Given records.
[Start of Attachment]

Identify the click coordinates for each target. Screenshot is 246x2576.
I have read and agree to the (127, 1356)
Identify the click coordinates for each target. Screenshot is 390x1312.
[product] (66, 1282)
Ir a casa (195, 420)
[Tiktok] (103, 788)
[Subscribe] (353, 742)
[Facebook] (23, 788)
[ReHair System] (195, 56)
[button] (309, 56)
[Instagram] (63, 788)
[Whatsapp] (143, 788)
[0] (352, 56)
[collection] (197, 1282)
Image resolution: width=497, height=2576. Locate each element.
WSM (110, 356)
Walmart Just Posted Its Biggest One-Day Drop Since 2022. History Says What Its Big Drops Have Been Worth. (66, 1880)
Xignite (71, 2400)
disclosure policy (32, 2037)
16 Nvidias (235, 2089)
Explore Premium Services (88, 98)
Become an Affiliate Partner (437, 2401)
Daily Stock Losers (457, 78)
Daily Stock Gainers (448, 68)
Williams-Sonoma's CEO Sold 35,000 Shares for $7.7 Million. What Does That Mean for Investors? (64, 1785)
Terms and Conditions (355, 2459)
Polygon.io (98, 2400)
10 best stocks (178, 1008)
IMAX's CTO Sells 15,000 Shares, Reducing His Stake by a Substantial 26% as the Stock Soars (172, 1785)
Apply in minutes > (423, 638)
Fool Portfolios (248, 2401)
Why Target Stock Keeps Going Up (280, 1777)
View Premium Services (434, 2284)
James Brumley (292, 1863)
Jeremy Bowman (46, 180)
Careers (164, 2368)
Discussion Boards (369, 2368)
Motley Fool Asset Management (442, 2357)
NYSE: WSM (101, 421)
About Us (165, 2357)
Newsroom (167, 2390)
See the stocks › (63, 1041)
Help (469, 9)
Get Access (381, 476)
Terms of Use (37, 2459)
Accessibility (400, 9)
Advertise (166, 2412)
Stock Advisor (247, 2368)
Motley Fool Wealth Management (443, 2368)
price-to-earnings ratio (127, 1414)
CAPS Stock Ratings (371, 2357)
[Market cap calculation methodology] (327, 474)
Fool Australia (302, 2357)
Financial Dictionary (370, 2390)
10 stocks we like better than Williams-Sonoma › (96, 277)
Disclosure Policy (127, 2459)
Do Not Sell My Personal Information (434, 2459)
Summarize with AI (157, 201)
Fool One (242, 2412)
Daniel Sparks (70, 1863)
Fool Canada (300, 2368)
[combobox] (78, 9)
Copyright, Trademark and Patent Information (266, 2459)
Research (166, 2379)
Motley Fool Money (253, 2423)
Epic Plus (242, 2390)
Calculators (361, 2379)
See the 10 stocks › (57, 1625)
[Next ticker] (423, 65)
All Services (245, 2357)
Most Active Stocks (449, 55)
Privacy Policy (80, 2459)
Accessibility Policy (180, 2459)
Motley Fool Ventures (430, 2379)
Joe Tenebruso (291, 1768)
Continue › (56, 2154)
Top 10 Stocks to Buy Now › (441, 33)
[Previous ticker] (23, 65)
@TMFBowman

[End of Attachment]

Exercise prompt.
Copy each line of the material exactly as shown.

Exercise solution.
Identify the click coordinates for each target. Screenshot is 246x2576.
I have read and agree to the (127, 1356)
Identify the click coordinates for each target. Screenshot is 390x1312.
[product] (66, 1282)
Ir a casa (195, 420)
[Tiktok] (103, 788)
[Subscribe] (353, 742)
[Facebook] (23, 788)
[ReHair System] (195, 56)
[button] (309, 56)
[Instagram] (63, 788)
[Whatsapp] (143, 788)
[0] (352, 56)
[collection] (197, 1282)
Image resolution: width=497, height=2576. Locate each element.
WSM (110, 356)
Walmart Just Posted Its Biggest One-Day Drop Since 2022. History Says What Its Big Drops Have Been Worth. (66, 1880)
Xignite (71, 2400)
disclosure policy (32, 2037)
16 Nvidias (235, 2089)
Explore Premium Services (88, 98)
Become an Affiliate Partner (437, 2401)
Daily Stock Losers (457, 78)
Daily Stock Gainers (448, 68)
Williams-Sonoma's CEO Sold 35,000 Shares for $7.7 Million. What Does That Mean for Investors? (64, 1785)
Terms and Conditions (355, 2459)
Polygon.io (98, 2400)
10 best stocks (178, 1008)
IMAX's CTO Sells 15,000 Shares, Reducing His Stake by a Substantial 26% as the Stock Soars (172, 1785)
Apply in minutes > (423, 638)
Fool Portfolios (248, 2401)
Why Target Stock Keeps Going Up (280, 1777)
View Premium Services (434, 2284)
James Brumley (292, 1863)
Jeremy Bowman (46, 180)
Careers (164, 2368)
Discussion Boards (369, 2368)
Motley Fool Asset Management (442, 2357)
NYSE: WSM (101, 421)
About Us (165, 2357)
Newsroom (167, 2390)
See the stocks › (63, 1041)
Help (469, 9)
Get Access (381, 476)
Terms of Use (37, 2459)
Accessibility (400, 9)
Advertise (166, 2412)
Stock Advisor (247, 2368)
Motley Fool Wealth Management (443, 2368)
price-to-earnings ratio (127, 1414)
CAPS Stock Ratings (371, 2357)
[Market cap calculation methodology] (327, 474)
Fool Australia (302, 2357)
Financial Dictionary (370, 2390)
10 stocks we like better than Williams-Sonoma › (96, 277)
Disclosure Policy (127, 2459)
Do Not Sell My Personal Information (434, 2459)
Summarize with AI (157, 201)
Fool One (242, 2412)
Daniel Sparks (70, 1863)
Fool Canada (300, 2368)
[combobox] (78, 9)
Copyright, Trademark and Patent Information (266, 2459)
Research (166, 2379)
Motley Fool Money (253, 2423)
Epic Plus (242, 2390)
Calculators (361, 2379)
See the 10 stocks › (57, 1625)
[Next ticker] (423, 65)
All Services (245, 2357)
Most Active Stocks (449, 55)
Privacy Policy (80, 2459)
Accessibility Policy (180, 2459)
Motley Fool Ventures (430, 2379)
Joe Tenebruso (291, 1768)
Continue › (56, 2154)
Top 10 Stocks to Buy Now › (441, 33)
[Previous ticker] (23, 65)
@TMFBowman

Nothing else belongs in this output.